*Problem details*.
Exact copy, no pictures: set down every entry below as written.

*Recorded data*.
___
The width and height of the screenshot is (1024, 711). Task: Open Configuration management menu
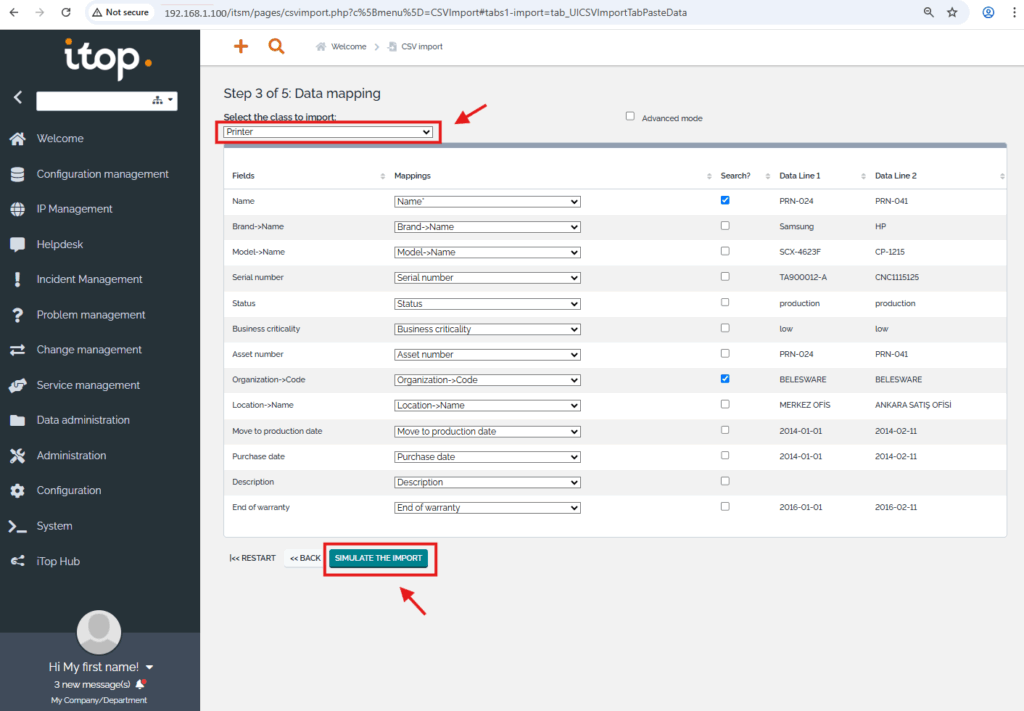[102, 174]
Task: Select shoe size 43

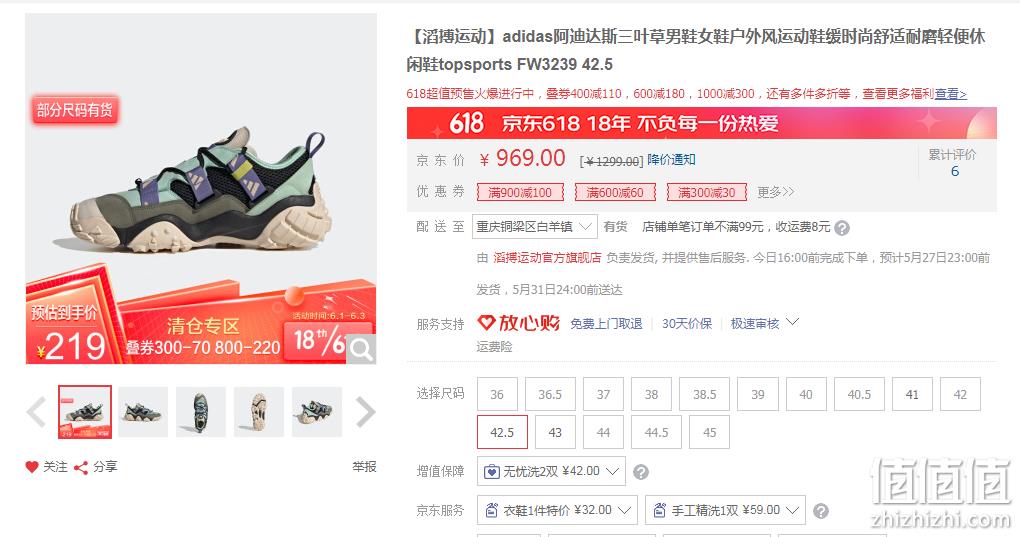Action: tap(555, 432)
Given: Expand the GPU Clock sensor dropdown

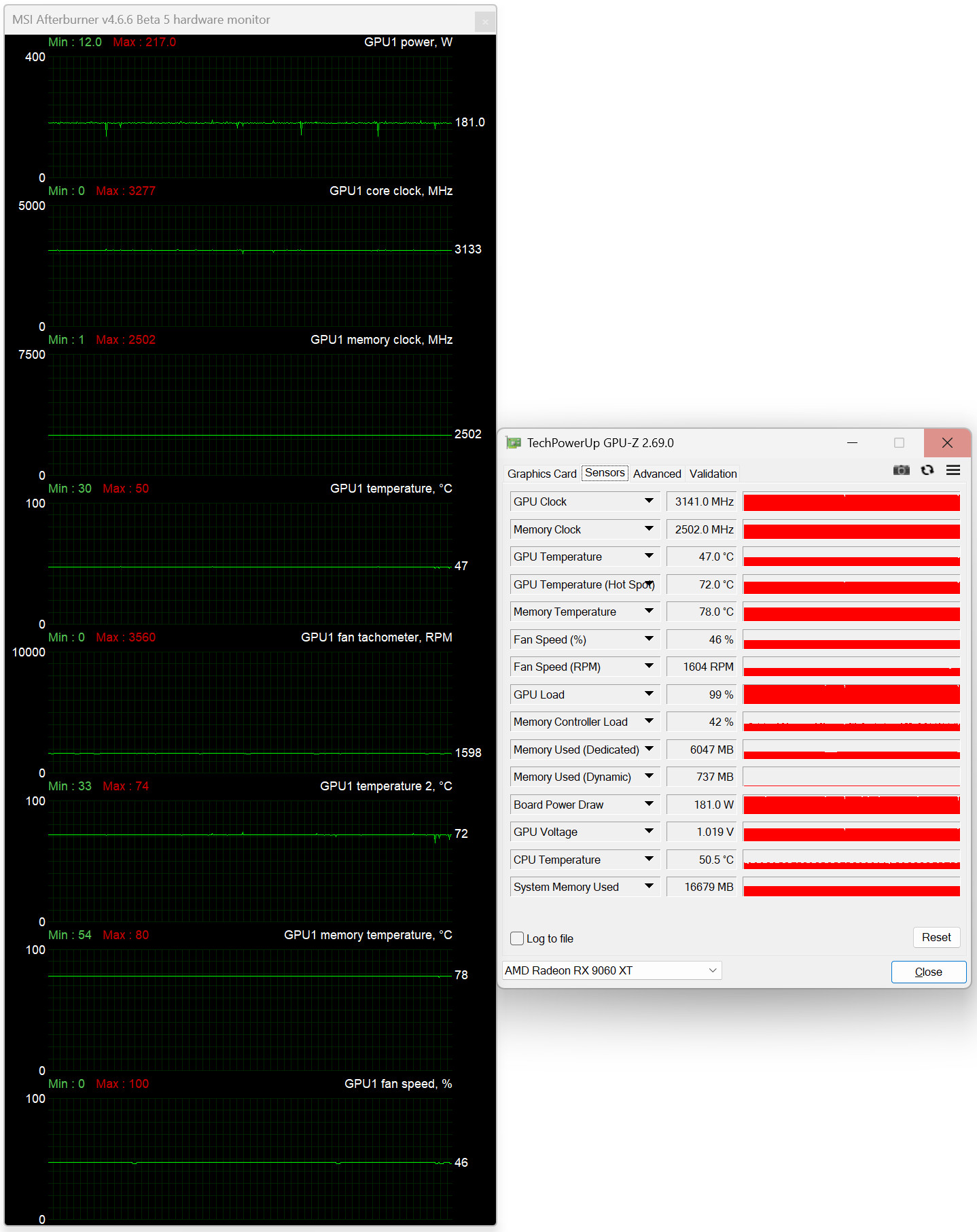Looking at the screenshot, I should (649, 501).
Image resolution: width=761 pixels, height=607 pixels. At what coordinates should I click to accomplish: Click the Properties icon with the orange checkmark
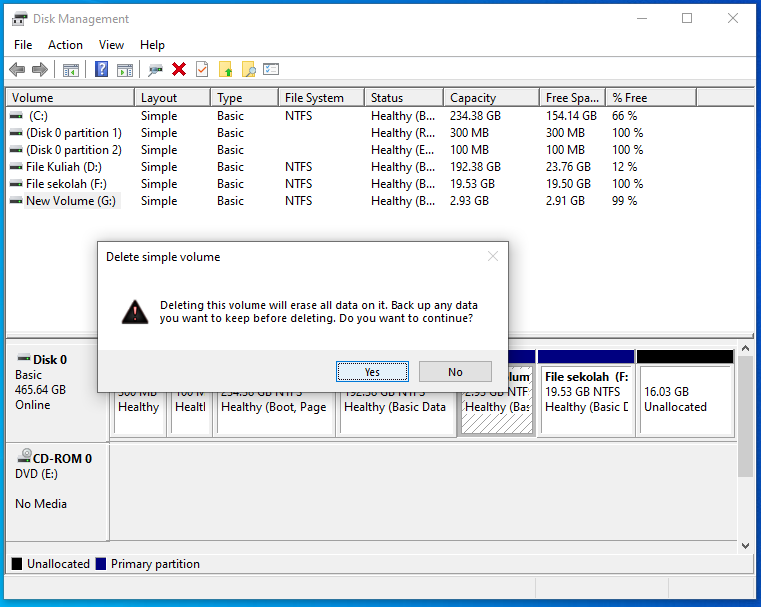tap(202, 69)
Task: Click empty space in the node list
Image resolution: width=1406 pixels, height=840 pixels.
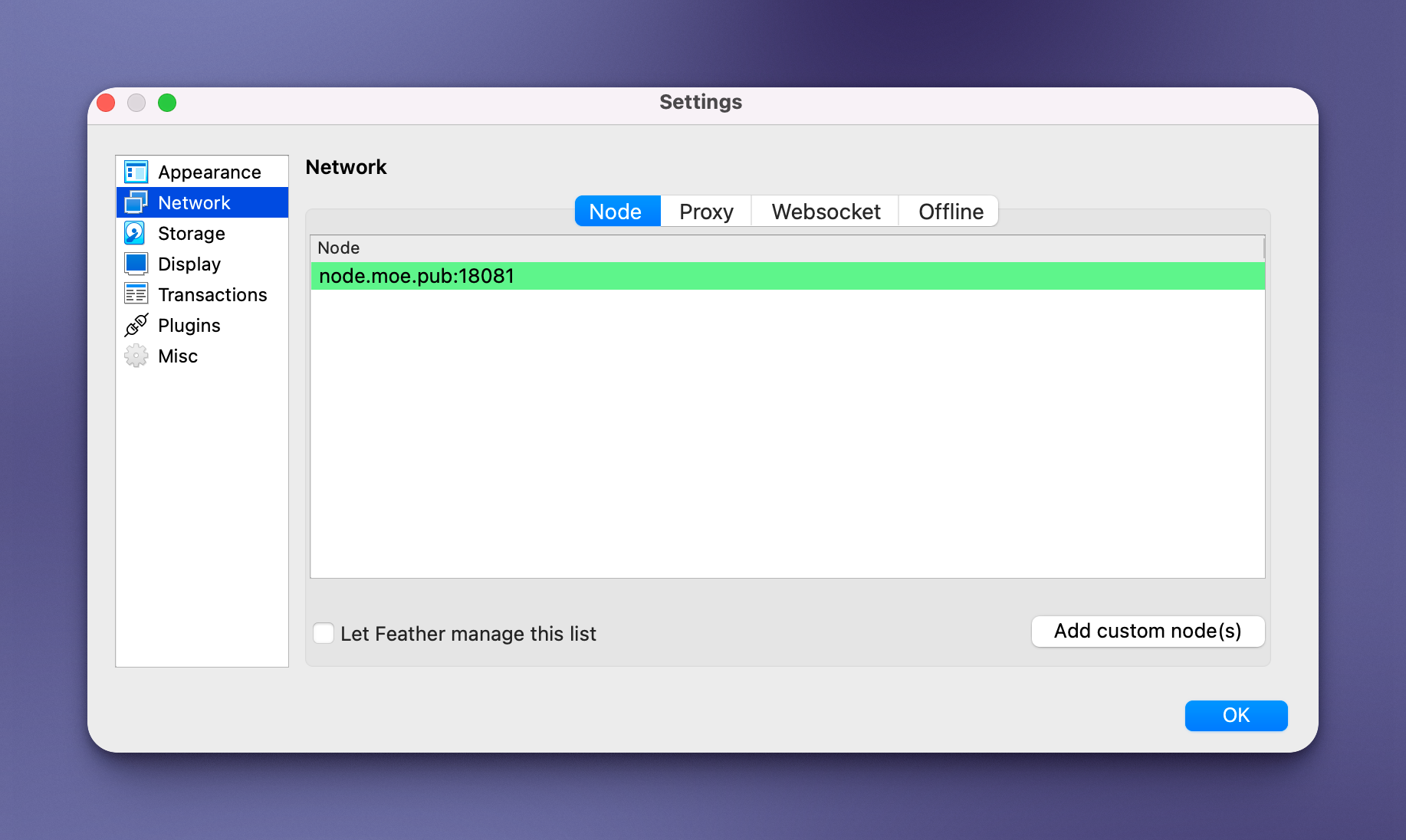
___
*Solution to the exercise*.
The width and height of the screenshot is (1024, 711). Task: Open Configuration management menu
[102, 174]
Task: Select shoe size 43

Action: tap(555, 432)
Given: Expand the GPU Clock sensor dropdown

Looking at the screenshot, I should (649, 501).
Image resolution: width=761 pixels, height=607 pixels. At what coordinates should I click to accomplish: Click the Properties icon with the orange checkmark
tap(202, 69)
Task: Click empty space in the node list
Image resolution: width=1406 pixels, height=840 pixels.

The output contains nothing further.